Like other digital assets, each can be traded or auctioned, and price points starting around $20 to target a large population of the film collector community. I was able to speak with the co-head of Vuele, Cameron Chell, who has a long history in the technology space, having started with cloud computing at accounting software maker Great Plains before the term entered the everyday lexicon.

Perhaps the most interesting aspect of Vuele is that it squarely targets general consumers rather than crypto fans or technologists. “From an end-user experience, it looks and acts like Netflix, but underneath the interface is what is essentially a crypto wallet,” Chell said. Vuele uses CurrencyWorks, which is essentially a fintech startup that serves as the blockchain underpinnings for several companies, and collaborating with the existing Hollywood ecosystem provides a means for Vuele to accelerate its time-to-market by leveraging both an existing content pipeline with an existing technology platform.

SEE: Tech projects for IT leaders: How to build a home lab (TechRepublic)

In addition to looking for these accelerators, when asked what other leaders should be thinking about when considering whether NFT is relevant to their companies and products, Chell suggested that leaders “think of NFT as an adjunct to your existing product portfolio versus a true disruptor.” In the case of Vuele, that means incremental fan revenue for film studios, incremental engagement, and even incremental market traction by offering something unique and differentiated to a segment of film fans that spills into the general public.
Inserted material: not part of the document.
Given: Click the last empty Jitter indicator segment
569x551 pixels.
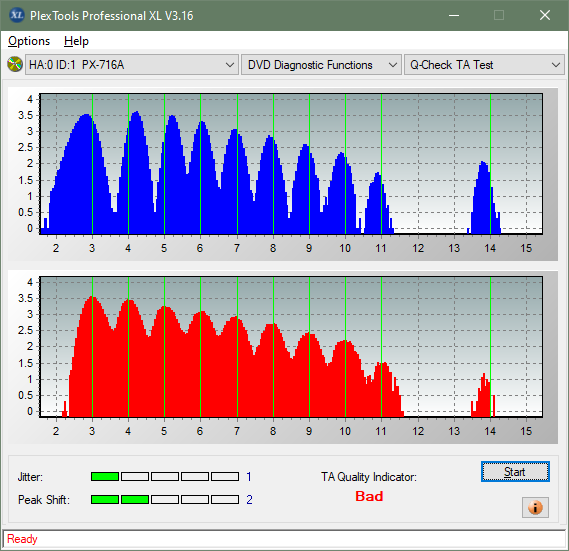Looking at the screenshot, I should click(225, 476).

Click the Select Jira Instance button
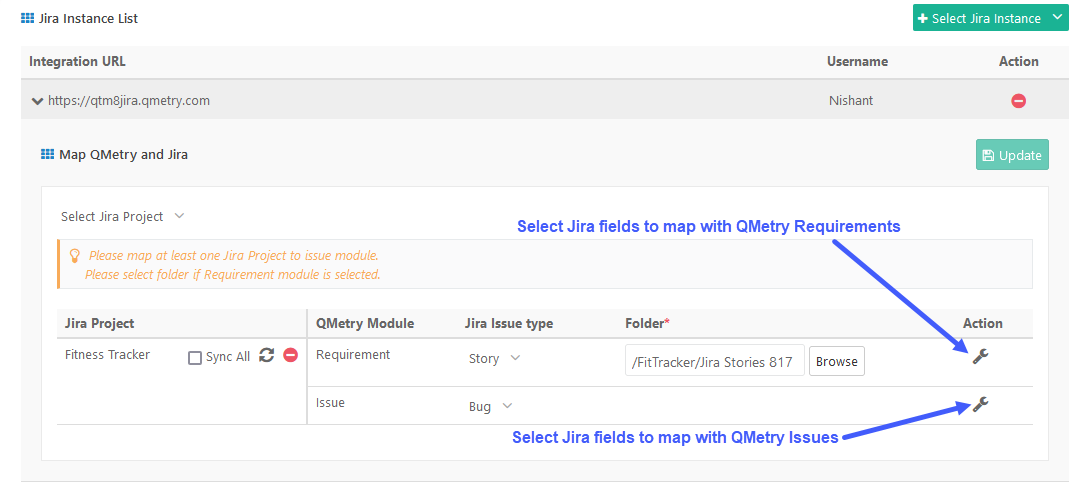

Chell even mentioned that this incrementalism could apply to individual actors or directors who could create special behind-the-scenes content that might be turned into a unique digital asset as part of the traditional film production process, allowing for deeper fan engagement as well as additional revenue outside the typical film distribution channels.

It’s intriguing to watch something that’s been with us for a century come full circle, with films originally tied to a single set of hard-to-duplicate physical assets, evolving to a string of bits that could be duplicated at will, to a hybrid that brings the best of the digital and physical worlds together. If your company creates, distributes or manages either digital or physical content, investigating the potential for NFT to bridge the two worlds just might add the incremental revenue stream that Chell hopes to capture in the film world with Vuele.